Das Familienbild der AfD ist traditionell, aber auch veraltet!

Im Gesellschaftsbild der AfD ist kein Platz für individuelle Lebensmodelle.

Die AfD sagt von sich ja gerne, dass sie nicht homophob sei, aber für die Entwicklung eines Kindes eben das traditionelle Familienbild mit Vater und Mutter unglaublich wichtig sei. Auch das ist natürlich erst mal nur eine These der AfD, die zwar von vielen Kinderpsychologen unterstützt wird, aber nur aufgrund fehlender Studien. Da sich das Modell der gleichgeschlechtlichen Lebenspartnerschaft mit Kindern zeitlich noch nicht lange in unserer Gesellschaft als alternatives Lebensmodell durchsetzen konnte, können auch noch nicht so viele Studien existieren.

Aber eine aussagekräftige Studie gibt es dann doch!

In Australien wurde durch die Wissenschaftler um Simon Crouch vom Jack Brockhoff Child Health and Wellbeing Program der University of Melbourne eine Studie an 500 Kindern im Alter von 0 bis 17 Jahren durchgeführt, die in gleichgeschlechtlichen Lebenspartnerschaften aufwachsen.

Die Studie berücksichtigte dabei ebenfalls den Bildungsstand und das Haushaltseinkommen der Eltern, um diese Faktoren herausrechnen zu können. Die Studie wurde mit demselben Vorgehen wie bei traditionellen Familien durchgeführt, um das Ergebnis mit bereits durchgeführten repräsentativen Studien vergleichen zu können.

Das Ergebnis ist interessant und für die AfD sicher überraschend!

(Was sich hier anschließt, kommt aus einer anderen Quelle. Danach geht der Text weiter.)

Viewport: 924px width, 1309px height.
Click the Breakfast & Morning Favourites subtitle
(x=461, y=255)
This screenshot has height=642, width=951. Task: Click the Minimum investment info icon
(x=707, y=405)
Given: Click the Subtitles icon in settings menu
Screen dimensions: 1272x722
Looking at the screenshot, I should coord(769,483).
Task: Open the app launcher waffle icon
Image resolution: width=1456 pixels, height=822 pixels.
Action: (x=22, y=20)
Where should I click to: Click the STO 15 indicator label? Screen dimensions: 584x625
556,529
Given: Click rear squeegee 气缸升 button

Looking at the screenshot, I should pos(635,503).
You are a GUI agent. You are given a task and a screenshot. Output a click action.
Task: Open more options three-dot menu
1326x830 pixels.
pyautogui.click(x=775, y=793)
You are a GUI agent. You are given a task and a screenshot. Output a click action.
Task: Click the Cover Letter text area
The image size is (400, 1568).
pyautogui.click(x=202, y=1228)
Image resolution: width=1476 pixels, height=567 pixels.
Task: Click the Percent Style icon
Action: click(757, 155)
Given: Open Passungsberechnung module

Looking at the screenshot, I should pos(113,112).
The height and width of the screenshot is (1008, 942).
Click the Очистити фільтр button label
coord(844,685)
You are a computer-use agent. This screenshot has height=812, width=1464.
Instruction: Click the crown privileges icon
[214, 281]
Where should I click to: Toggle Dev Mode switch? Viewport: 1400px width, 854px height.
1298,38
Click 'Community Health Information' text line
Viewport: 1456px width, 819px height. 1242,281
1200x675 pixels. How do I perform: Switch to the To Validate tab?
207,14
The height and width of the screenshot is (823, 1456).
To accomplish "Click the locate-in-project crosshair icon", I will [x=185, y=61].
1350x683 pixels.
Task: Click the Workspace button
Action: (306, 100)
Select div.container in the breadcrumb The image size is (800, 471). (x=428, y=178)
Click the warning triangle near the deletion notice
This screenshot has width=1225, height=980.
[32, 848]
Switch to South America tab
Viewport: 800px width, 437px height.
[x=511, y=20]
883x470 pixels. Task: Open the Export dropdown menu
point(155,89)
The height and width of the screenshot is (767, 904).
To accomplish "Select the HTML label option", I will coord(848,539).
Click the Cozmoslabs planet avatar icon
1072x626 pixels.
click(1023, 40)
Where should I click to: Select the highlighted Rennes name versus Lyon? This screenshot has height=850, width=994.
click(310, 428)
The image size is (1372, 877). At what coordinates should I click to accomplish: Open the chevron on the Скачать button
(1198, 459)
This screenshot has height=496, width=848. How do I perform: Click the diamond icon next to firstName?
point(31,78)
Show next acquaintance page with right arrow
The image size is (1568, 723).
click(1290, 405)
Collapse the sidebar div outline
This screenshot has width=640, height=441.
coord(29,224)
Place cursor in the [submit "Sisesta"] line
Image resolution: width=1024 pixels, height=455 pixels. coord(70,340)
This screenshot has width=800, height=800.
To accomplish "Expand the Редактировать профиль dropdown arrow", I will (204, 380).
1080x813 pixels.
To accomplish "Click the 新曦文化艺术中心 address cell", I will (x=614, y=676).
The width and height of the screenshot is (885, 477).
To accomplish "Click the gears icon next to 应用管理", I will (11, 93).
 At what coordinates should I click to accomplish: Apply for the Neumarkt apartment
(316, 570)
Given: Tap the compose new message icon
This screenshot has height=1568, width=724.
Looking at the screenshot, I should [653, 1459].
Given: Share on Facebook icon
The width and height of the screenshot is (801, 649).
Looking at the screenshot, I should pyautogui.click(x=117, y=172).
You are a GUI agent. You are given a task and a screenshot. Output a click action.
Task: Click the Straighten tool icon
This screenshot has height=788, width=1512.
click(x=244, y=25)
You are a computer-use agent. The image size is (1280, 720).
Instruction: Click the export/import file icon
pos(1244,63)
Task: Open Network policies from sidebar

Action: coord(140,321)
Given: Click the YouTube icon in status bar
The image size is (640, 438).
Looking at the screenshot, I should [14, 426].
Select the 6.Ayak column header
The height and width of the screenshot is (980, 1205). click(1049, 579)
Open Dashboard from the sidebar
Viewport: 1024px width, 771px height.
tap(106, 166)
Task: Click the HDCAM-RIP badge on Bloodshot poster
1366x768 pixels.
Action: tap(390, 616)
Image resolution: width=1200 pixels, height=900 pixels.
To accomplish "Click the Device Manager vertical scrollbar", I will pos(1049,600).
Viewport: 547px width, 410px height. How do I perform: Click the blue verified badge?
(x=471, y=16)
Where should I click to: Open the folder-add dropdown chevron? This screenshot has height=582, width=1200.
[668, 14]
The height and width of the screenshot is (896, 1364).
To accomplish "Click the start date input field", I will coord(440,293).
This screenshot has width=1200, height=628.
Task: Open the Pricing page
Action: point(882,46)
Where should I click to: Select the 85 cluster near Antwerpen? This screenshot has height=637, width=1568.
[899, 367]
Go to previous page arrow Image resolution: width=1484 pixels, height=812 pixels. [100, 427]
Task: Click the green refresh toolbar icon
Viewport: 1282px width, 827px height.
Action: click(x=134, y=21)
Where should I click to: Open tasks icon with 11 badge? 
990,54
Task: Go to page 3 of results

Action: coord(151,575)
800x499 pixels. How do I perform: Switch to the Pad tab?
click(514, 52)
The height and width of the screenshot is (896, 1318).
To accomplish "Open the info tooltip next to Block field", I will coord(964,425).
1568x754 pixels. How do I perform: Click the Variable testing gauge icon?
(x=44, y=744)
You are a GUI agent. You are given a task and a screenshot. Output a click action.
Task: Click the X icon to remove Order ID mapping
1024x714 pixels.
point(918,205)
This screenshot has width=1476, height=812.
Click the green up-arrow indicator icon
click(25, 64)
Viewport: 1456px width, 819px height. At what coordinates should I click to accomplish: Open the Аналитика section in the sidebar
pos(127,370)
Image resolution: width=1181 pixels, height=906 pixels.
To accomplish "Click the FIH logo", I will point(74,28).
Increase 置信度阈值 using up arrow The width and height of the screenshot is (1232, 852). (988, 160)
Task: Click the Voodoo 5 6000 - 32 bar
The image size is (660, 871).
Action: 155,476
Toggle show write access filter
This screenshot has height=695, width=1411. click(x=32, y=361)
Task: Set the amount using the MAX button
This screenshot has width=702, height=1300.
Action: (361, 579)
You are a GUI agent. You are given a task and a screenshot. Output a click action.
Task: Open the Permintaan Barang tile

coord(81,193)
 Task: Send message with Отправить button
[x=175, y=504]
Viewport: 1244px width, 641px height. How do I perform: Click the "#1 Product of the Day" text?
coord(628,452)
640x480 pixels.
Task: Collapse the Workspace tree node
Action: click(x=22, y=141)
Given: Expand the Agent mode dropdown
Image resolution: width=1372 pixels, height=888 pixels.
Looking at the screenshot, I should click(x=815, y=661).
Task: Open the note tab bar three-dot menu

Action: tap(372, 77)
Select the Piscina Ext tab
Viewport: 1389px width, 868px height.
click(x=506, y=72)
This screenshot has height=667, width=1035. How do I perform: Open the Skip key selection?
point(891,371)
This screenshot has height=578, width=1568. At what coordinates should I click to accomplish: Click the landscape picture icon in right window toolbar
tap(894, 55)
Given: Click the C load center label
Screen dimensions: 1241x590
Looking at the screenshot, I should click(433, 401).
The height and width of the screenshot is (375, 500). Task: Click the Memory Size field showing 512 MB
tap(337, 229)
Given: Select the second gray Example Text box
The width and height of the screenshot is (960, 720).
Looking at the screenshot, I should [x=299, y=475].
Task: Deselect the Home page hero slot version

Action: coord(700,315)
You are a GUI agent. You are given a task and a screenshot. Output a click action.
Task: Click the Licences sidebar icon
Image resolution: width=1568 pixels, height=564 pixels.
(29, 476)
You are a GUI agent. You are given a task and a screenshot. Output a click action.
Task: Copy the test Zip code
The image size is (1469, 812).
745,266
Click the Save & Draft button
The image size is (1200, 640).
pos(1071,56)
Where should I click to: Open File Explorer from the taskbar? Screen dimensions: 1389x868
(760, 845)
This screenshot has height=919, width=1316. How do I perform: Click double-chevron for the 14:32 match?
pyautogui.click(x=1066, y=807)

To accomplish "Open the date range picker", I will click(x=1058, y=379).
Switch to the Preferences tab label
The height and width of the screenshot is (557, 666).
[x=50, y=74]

Die Kinder aus Familien mit gleichgeschlechtlichen Lebenspartnern lebten gesünder und in einem größeren Familienzusammenhalt als Kinder aus traditionellen Familien. Die mentale Gesundheit der Kinder aus Familien mit gleichgeschlechtlichen Lebenspartnern unterschied sich nicht von Kindern aus traditionellen Familien. Die Wissenschaftler erklärten das Ergebnis unter Anderem damit, dass bei gleichgeschlechtlichen Partnerschaften eine ausgeglichenere Arbeitsteilung ohne traditionelles Rollenverhalten gelebt wird.

Einen Unterschied konnte man jedoch dann doch feststellen!

Kinder aus gleichgeschlechtlichen Partnerschaften empfanden den Einfluss der Stigmatisierung durch Außenstehende als mild bis sehr massiv. Aber dieser Einfluss wirkt eben von Außen durch Dritte und hat mit dem Lebensmodell einer gleichgeschlechtlichen Familie nichts zu tun.

AfD - Es ist eure Haltung und euer 'Gender-Wahn', der den Kindern einzig schadet!

Wir leben in einer Zeit, in der es vielfällige Lebensmodelle gibt, die nicht schlechter sind, als euer traditionelles Gesellschaftsbild. Es gab Menschen, die lange dafür gekämpft haben, dass unsere Gesellschaft diese Modelle zulässt und auch ihr solltet damit beginnen durch Toleranz die Stigmatisierung der Kinder solcher Modelle aufzuheben anstatt mit euren Thesen, die so nicht nachweisbar sind, Menschen dagegen aufzuhetzen. Denn das ist es, was den Kindern schadet und...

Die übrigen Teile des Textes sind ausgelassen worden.